Excerpts from a dataset —
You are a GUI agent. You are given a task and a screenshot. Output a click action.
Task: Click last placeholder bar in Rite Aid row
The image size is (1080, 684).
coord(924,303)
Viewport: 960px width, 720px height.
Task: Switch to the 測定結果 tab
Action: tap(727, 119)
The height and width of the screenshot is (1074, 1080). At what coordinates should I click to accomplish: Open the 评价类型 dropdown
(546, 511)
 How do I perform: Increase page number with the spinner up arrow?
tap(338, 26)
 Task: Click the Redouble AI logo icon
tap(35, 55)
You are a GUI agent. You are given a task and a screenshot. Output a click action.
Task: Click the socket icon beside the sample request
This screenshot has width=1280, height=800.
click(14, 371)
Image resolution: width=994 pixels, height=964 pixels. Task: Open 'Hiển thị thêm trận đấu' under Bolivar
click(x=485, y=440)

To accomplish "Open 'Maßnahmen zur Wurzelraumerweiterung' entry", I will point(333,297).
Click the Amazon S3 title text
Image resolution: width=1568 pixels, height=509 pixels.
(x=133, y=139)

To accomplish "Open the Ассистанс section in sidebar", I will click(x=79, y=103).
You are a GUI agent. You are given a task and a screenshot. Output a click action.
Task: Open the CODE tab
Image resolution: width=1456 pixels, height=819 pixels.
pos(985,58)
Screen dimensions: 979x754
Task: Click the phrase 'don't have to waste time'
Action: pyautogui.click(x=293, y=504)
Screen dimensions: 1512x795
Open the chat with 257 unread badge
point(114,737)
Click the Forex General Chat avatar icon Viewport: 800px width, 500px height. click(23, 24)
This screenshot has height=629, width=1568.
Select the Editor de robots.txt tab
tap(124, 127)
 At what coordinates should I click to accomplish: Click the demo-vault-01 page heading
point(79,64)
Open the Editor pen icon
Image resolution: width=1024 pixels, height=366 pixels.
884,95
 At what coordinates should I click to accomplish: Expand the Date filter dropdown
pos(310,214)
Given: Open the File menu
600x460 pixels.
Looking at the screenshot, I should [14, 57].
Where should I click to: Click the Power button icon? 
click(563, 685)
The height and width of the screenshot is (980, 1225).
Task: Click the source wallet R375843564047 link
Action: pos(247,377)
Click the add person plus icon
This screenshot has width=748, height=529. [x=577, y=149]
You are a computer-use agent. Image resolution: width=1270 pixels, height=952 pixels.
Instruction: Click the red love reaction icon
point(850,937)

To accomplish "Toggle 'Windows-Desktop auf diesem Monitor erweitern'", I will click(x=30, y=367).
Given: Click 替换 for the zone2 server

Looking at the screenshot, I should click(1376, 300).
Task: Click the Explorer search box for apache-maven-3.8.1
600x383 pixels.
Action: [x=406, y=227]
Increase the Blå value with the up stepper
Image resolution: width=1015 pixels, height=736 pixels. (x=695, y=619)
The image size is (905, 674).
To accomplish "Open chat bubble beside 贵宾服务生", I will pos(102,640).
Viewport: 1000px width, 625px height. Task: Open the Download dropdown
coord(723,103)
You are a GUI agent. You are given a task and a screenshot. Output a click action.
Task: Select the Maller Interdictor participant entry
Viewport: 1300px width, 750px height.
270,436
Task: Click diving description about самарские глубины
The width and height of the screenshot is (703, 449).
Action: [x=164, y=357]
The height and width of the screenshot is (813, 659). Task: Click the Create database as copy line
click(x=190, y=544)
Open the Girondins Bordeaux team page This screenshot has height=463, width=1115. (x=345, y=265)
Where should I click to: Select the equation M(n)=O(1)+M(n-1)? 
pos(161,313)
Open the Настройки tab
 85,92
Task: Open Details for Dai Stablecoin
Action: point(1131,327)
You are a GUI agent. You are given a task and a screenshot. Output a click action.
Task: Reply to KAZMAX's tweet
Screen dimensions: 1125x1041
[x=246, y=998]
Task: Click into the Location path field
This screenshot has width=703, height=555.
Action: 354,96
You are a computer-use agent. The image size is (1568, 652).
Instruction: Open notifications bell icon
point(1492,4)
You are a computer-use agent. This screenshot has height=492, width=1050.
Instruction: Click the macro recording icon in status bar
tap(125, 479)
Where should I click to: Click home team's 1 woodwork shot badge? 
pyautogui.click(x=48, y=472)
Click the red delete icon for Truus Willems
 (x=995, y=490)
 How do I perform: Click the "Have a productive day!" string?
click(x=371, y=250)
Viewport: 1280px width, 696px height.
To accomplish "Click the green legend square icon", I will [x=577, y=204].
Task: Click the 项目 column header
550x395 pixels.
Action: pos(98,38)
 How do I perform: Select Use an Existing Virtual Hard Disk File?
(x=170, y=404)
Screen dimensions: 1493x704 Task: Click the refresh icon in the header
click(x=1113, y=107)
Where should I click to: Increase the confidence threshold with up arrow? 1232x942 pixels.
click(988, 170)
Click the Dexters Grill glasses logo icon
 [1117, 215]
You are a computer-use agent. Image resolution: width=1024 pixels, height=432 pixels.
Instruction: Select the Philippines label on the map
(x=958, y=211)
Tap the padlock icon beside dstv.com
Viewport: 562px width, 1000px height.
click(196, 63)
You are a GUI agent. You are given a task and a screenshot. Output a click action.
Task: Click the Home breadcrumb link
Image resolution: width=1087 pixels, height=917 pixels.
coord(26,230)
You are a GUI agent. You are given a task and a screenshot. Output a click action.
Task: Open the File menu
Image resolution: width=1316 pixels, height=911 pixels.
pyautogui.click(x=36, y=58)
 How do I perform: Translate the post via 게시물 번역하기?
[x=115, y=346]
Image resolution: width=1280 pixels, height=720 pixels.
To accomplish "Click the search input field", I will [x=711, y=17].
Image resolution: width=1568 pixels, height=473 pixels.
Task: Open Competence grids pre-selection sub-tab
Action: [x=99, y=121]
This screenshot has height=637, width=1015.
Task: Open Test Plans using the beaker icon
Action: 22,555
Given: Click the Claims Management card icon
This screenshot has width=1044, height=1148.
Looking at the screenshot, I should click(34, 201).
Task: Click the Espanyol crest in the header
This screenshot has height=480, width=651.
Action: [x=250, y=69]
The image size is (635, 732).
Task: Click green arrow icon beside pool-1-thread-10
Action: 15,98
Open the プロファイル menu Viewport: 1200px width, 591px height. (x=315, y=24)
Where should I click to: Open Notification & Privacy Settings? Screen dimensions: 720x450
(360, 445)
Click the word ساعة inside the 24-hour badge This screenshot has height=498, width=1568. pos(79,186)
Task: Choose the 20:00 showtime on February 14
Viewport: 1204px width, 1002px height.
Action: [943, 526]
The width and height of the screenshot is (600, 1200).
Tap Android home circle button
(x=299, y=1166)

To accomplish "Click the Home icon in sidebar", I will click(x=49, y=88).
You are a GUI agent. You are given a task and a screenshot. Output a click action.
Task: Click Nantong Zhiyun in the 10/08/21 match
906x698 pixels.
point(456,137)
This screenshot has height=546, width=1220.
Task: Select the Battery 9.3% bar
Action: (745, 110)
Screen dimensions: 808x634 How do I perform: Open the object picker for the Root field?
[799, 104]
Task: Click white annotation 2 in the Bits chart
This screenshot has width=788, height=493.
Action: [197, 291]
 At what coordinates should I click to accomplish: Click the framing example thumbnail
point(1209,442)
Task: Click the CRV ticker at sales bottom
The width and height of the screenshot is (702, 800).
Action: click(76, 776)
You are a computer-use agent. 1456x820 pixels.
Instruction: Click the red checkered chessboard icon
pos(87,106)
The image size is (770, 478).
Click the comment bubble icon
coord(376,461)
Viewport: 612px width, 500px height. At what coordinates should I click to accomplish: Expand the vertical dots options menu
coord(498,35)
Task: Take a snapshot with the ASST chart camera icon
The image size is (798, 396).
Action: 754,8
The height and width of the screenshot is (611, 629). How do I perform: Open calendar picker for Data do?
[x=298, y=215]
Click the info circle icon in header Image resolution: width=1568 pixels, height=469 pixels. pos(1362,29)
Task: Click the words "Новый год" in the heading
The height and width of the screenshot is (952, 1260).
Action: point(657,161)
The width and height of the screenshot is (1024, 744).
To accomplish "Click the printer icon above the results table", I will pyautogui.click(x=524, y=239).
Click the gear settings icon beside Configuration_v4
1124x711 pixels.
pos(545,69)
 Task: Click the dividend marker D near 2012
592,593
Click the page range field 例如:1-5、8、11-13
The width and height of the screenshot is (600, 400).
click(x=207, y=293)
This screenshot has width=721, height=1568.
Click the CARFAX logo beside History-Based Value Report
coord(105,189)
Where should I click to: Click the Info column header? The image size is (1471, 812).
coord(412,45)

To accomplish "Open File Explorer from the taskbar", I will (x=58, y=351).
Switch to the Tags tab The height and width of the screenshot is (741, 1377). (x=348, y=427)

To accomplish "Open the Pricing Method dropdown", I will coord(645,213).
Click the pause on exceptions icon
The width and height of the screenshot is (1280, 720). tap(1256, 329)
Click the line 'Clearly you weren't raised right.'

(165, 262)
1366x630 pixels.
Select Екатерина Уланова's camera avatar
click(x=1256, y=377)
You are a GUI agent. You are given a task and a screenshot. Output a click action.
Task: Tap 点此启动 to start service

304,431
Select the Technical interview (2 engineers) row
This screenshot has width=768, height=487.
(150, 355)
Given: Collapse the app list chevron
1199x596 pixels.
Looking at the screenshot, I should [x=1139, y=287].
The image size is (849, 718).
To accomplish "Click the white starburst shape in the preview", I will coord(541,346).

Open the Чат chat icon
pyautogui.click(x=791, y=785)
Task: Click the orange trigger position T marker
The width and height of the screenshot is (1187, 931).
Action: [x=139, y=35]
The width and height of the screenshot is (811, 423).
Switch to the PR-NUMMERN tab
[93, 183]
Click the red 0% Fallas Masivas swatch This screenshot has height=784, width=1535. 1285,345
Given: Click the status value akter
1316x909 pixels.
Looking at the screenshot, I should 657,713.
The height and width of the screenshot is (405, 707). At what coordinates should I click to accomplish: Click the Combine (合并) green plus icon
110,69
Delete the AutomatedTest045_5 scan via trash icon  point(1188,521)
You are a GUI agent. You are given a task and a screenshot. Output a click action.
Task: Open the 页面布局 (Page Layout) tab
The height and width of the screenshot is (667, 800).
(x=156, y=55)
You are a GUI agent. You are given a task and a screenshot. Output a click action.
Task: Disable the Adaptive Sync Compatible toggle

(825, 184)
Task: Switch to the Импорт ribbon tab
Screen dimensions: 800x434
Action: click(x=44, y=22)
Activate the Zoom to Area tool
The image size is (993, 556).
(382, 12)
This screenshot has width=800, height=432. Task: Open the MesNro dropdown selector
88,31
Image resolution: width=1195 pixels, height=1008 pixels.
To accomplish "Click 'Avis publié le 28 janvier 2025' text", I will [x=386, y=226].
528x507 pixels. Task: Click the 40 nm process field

Work to complete — Would you print, exactly as written, every line above from the one holding "Task: Click the CRV ticker at sales bottom" through the one holding "The width and height of the screenshot is (1024, 744).", with both included and no other lines?

Expected answer —
Task: Click the CRV ticker at sales bottom
The width and height of the screenshot is (702, 800).
Action: click(76, 776)
You are a computer-use agent. 1456x820 pixels.
Instruction: Click the red checkered chessboard icon
pos(87,106)
The image size is (770, 478).
Click the comment bubble icon
coord(376,461)
Viewport: 612px width, 500px height. At what coordinates should I click to accomplish: Expand the vertical dots options menu
coord(498,35)
Task: Take a snapshot with the ASST chart camera icon
The image size is (798, 396).
Action: 754,8
The height and width of the screenshot is (611, 629). How do I perform: Open calendar picker for Data do?
[x=298, y=215]
Click the info circle icon in header Image resolution: width=1568 pixels, height=469 pixels. pos(1362,29)
Task: Click the words "Новый год" in the heading
The height and width of the screenshot is (952, 1260).
Action: point(657,161)
The width and height of the screenshot is (1024, 744).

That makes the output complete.